Despite their name, many comets do not develop tails. Moreover, a comet is not surrounded by nebulosity during most of its lifetime. The only permanent feature of a comet is its nucleus, which is a small body that may be seen as a starlike object in large telescopes when tail and nebulosity do not exist, particularly when the comet is still far away from the Sun. Two characteristics differentiate the cometary nucleus from a rocky body such as an asteroid or meteoroid—its orbit and its chemical nature. A comet’s orbit is more eccentric (less circular); therefore, its distance to the Sun varies considerably. Its material contains more volatile components, with water ice the predominant compound. They have been described as “dirtysnowballs” or “icy mudballs.” When far from the Sun, however, a comet remains in its pristine state for eons without losing any volatile components because of the deep cold of space. For this reason, astronomers believe that pristine cometary nuclei may represent the oldest and best-preserved material in the solar system.

During a close passage near the Sun, the nucleus of a comet loses water vapor and other more volatile compounds, as well as dust dragged away by the sublimating gases. It is then surrounded by a transient dusty “atmosphere” that is steadily lost to space. This feature is the coma, which gives a comet its nebulous appearance.

The astronomer Edmond Halley, a friend of Isaac Newton, endeavored to compute the orbits of 24 comets for which he had found fairly accurate historical documents. Applying a method Newton had developed, Halley predicted that the comet that now bears his name would return to Earth in 1758, and that proved correct. Since its prediction by astronomers and its appearance in 1758/59, Comet Halley has reappeared three times—in 1835,1910, and 1986.

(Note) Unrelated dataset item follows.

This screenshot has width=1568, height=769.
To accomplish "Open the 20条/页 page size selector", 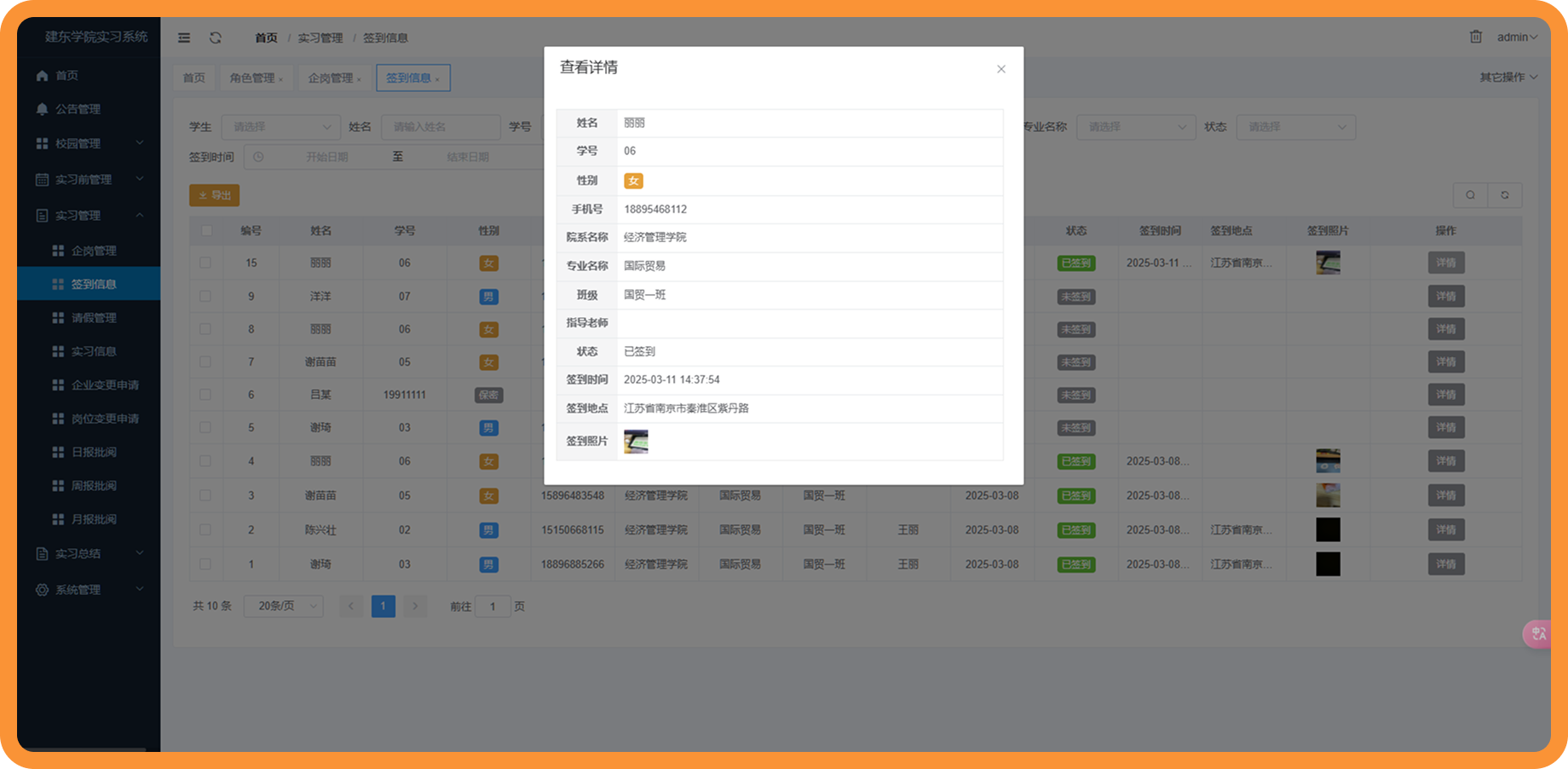I will [283, 606].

Each century, a score of comets brighter than Comet Halley have been discovered. Many are periodic (returning) comets like Comet Halley, but their periods are extremely long (millennia or even scores or hundreds of millennia), and they have not left any identifiable trace in prehistory. Bright Comet Bennett (1970) will return in 17 centuries, whereas the spectacular Comet West (1976) will reappear in about 500,000 years. Among the comets that can easily be seen with the unaided eye, Comet Halley is the only one that returns in a single lifetime. About 200 comets whose periods are between 3 and 200 years are known, however. Unfortunately, they are or have become too faint to be readily seen without the aid of telescopes.

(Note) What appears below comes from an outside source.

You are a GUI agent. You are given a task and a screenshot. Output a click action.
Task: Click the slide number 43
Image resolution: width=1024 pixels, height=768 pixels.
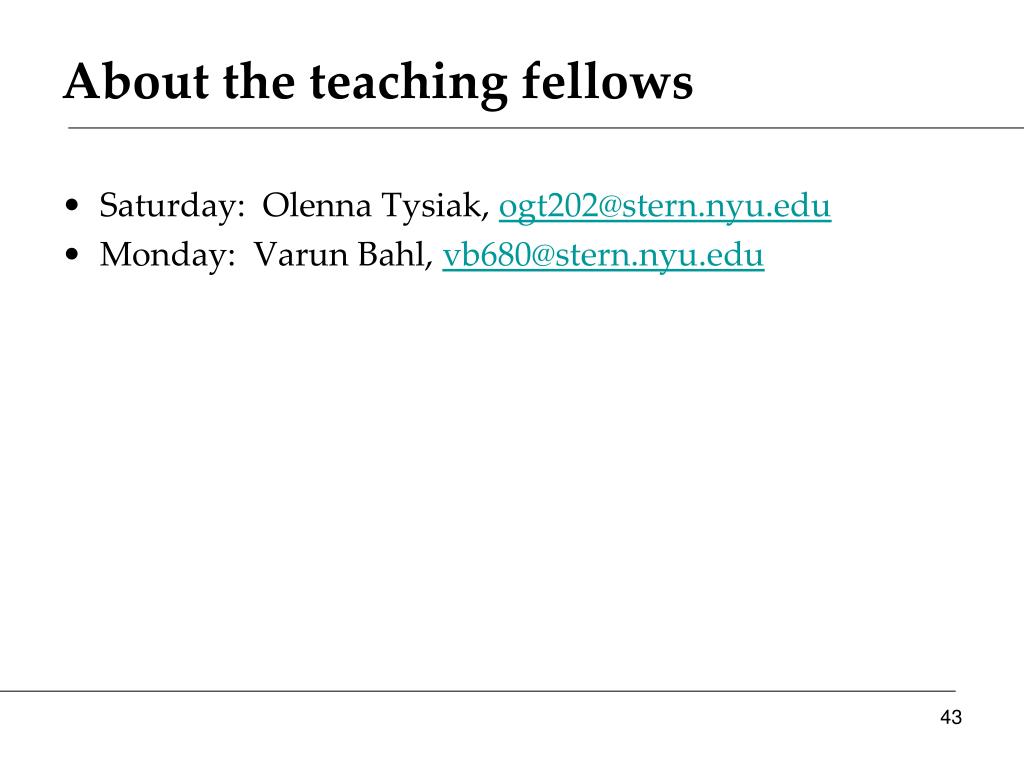[951, 717]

For faraway objects that contain volatile ices, the distinction between asteroids and comets becomes a matter of semantics because many orbits are unstable; an asteroid that comes closer to the Sun than usual may become a comet by producing a transient atmosphere that gives it a fuzzy appearance and that may develop into a tail. Some objects have been reclassified as a result of such occurrences. For example, asteroid 1990 UL3, which crosses the orbit of Jupiter, was reclassified as Comet P/Shoemaker-Levy 2 late in 1990. Conversely, it is suspected that some of the Earth-approaching asteroids (Amors, Apollos, and Atens) could be the extinct nuclei of comets that have now lost most of their volatile ices.